Michael Wood-Lewis formerly led a Vermont-based three-state drinking water association. Front Porch Forum was recognized in 2008 by the Case Foundation as a top community-building project out of 5,000 entrants. Michael was recognized by the Orton Family Foundation as its innovator of the year in 2007. His Five Sisters neighborhood (which has used his service since 2000) was a top ten U.S. neighborhood in 2006. And in 2005 he was named a Vermont Father of Year by the Lund Family Center.

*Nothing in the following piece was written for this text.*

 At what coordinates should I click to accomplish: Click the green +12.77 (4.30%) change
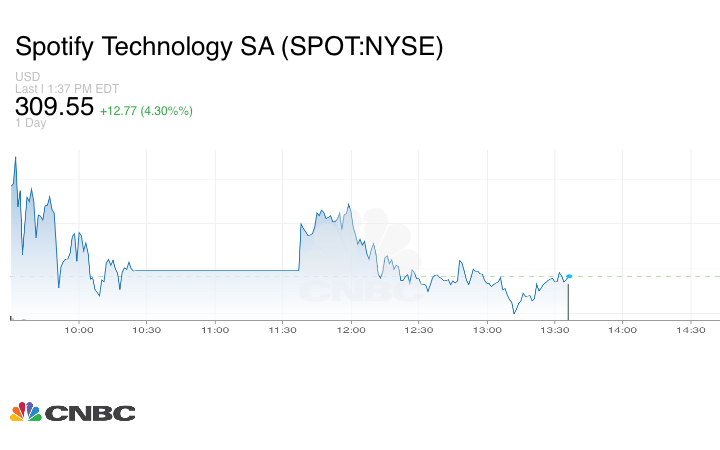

The Emergent Media Center at Champlain Collegeis bringing the media and technology expertise of Champlain students together with businesses and non-profits looking to explore and create solutions. Through partnerships, the Center has been exploring the impact of game technologies and emergent media on learning, communication and decision-making. Champlain students have been hosting summits, building games and interactive media, and participating in international conferences. Working with organizations such as IBM, Echo, Meeting Professionals International and Massachusetts General Hospital’s Center for Integration of Medicine and Innovative Technologies, Champlain students apply their “Next Gen” understanding and technical skills to a diverse range of questions. Armed with a uniquely Champlain perspective, they are intent on pushing creative technologies to the next level by integrating art and code with cultural awareness, creativity, communication and a sense of history and place.